> _THE TASK_: Retype, without any change, every line of the records from the line containing "La protezione del" down to the line containing "ANTONIO DECIMO (546, 42)", including both of those lines.

> _DATASET RECORDS_:
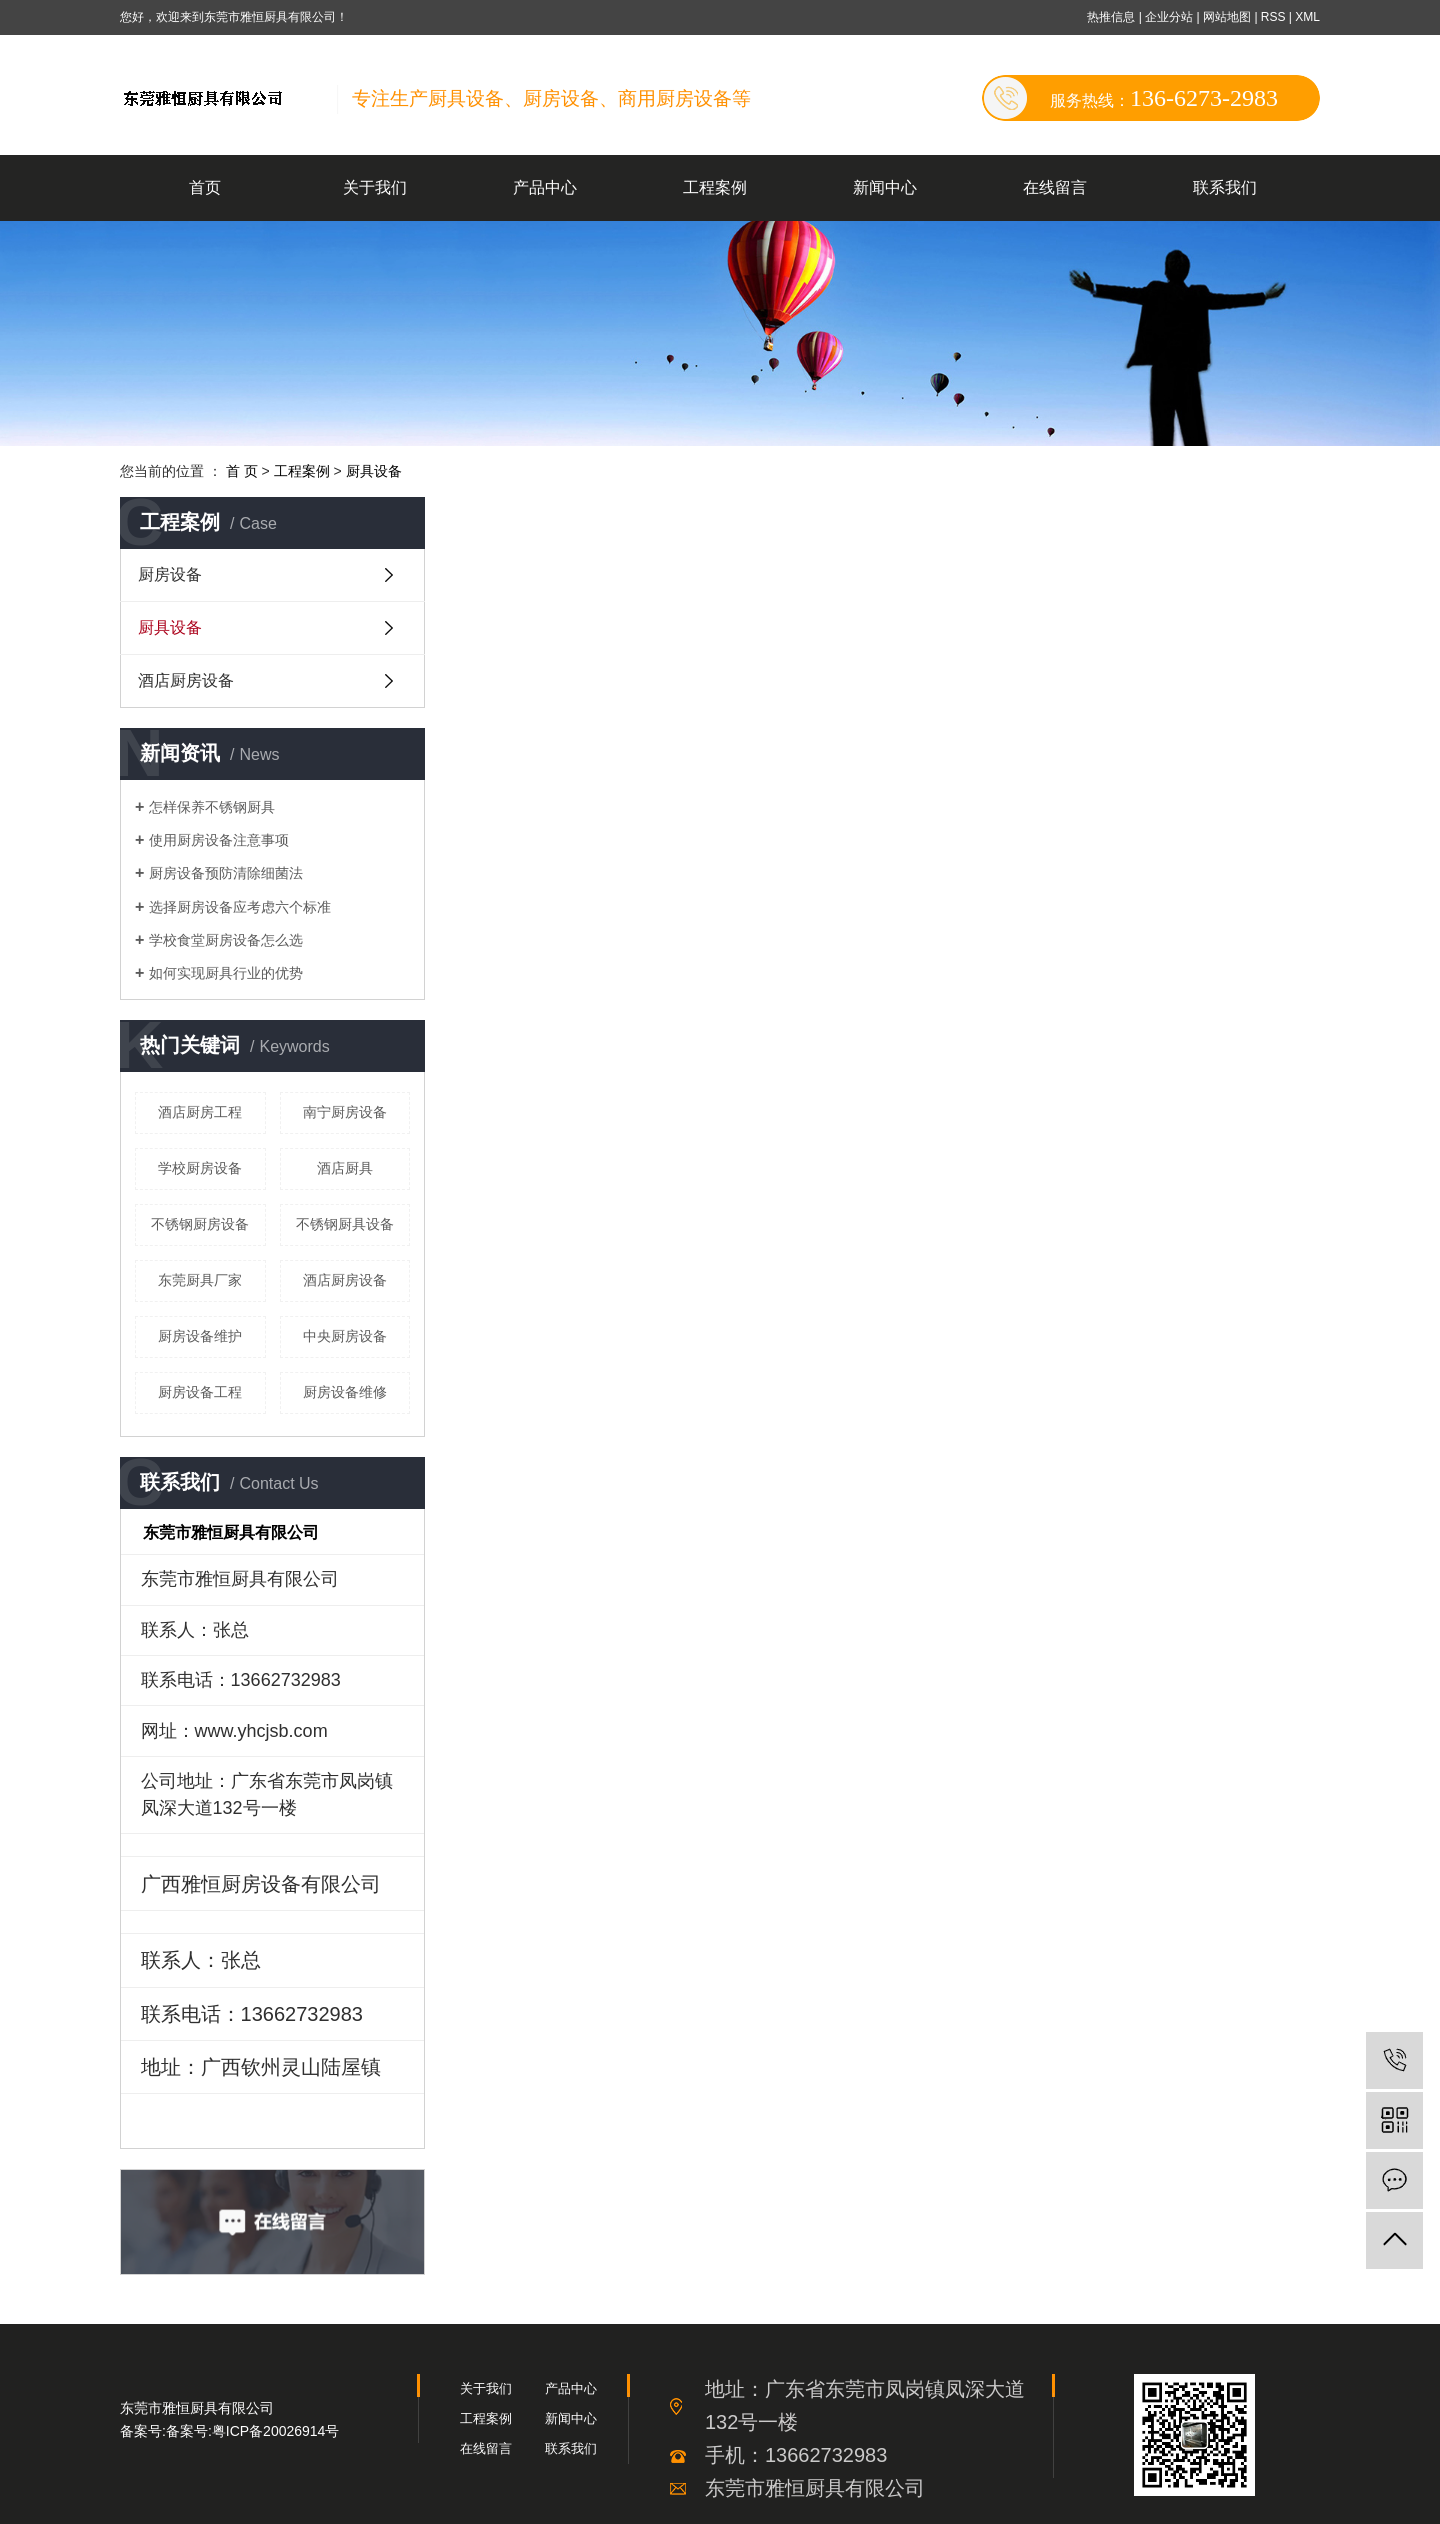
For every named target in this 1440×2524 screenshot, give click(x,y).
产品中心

==

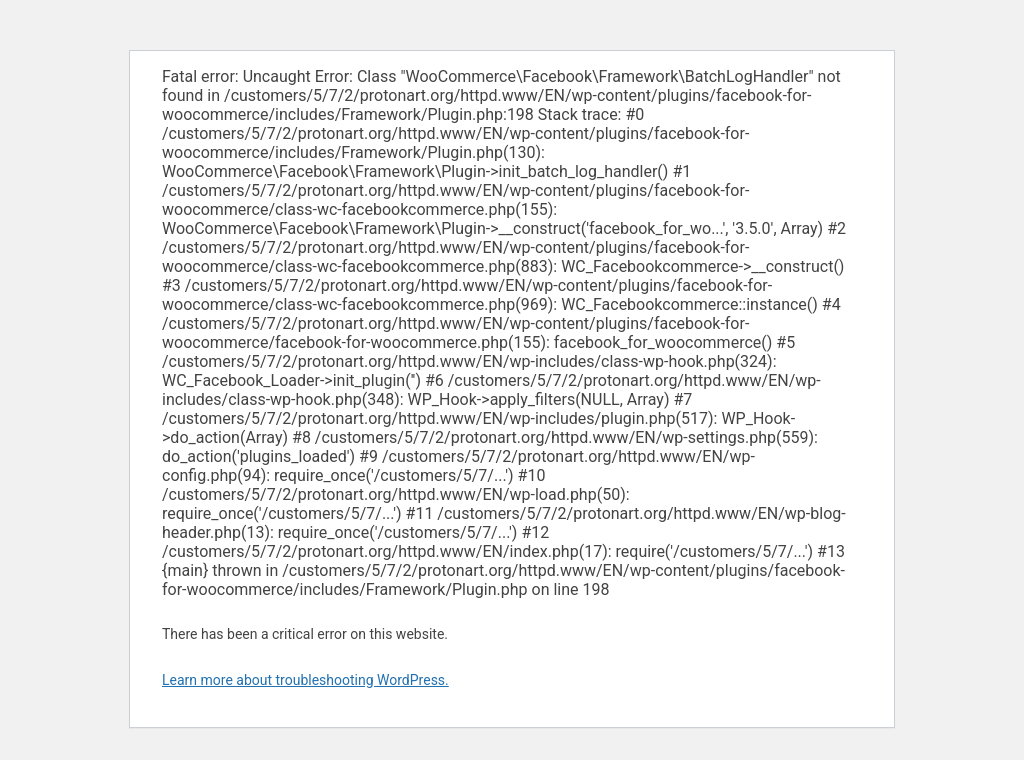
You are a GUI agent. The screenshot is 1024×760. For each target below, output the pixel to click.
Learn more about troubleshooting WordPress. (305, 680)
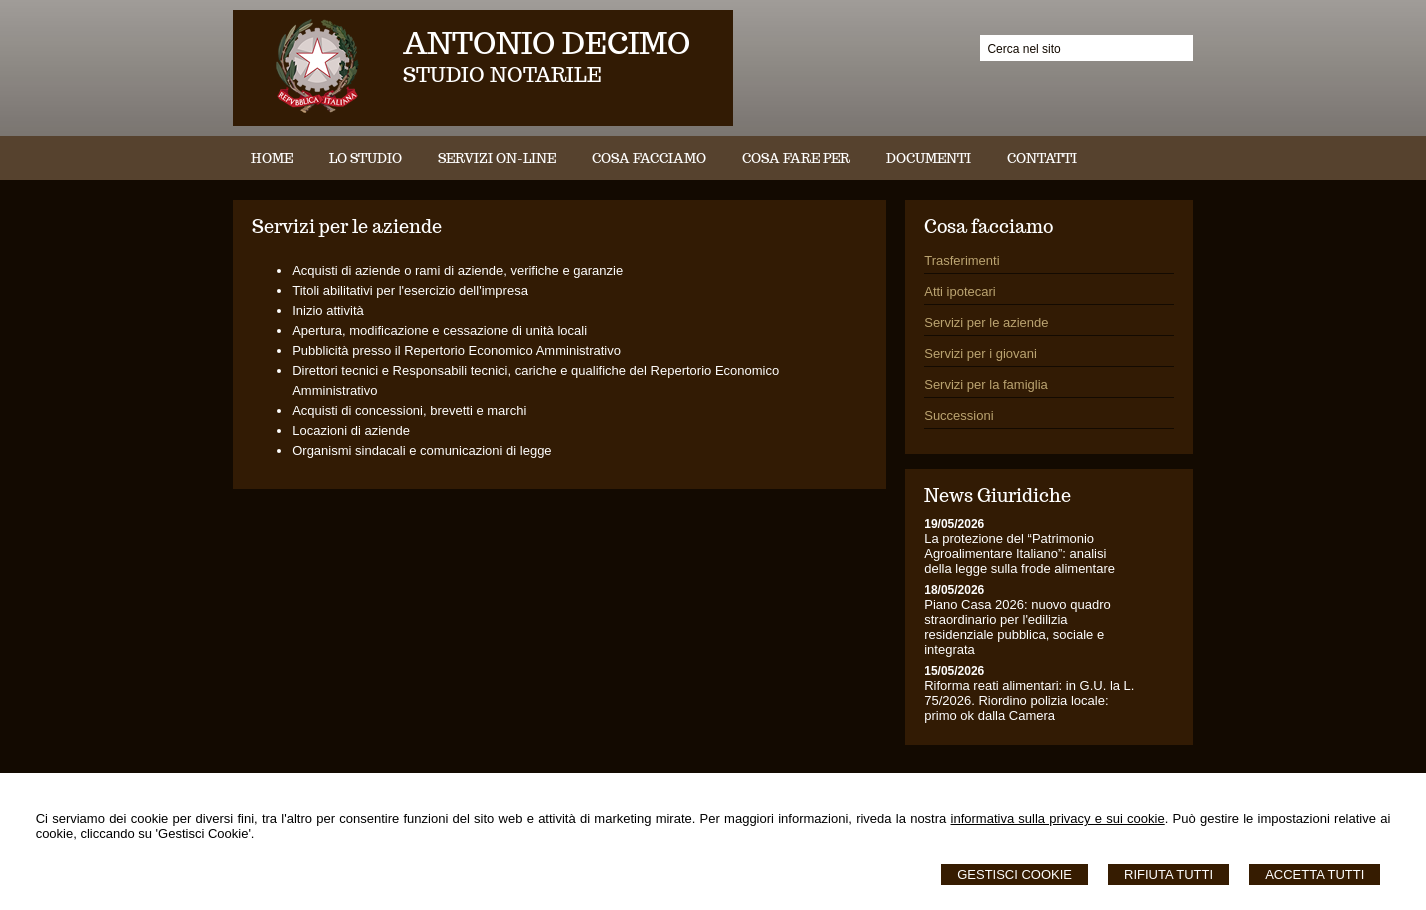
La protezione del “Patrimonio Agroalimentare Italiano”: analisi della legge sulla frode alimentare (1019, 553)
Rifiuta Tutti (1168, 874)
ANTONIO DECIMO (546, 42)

> _REPLY TO THE TASK_:
La protezione del “Patrimonio Agroalimentare Italiano”: analisi della legge sulla frode alimentare (1019, 553)
Rifiuta Tutti (1168, 874)
ANTONIO DECIMO (546, 42)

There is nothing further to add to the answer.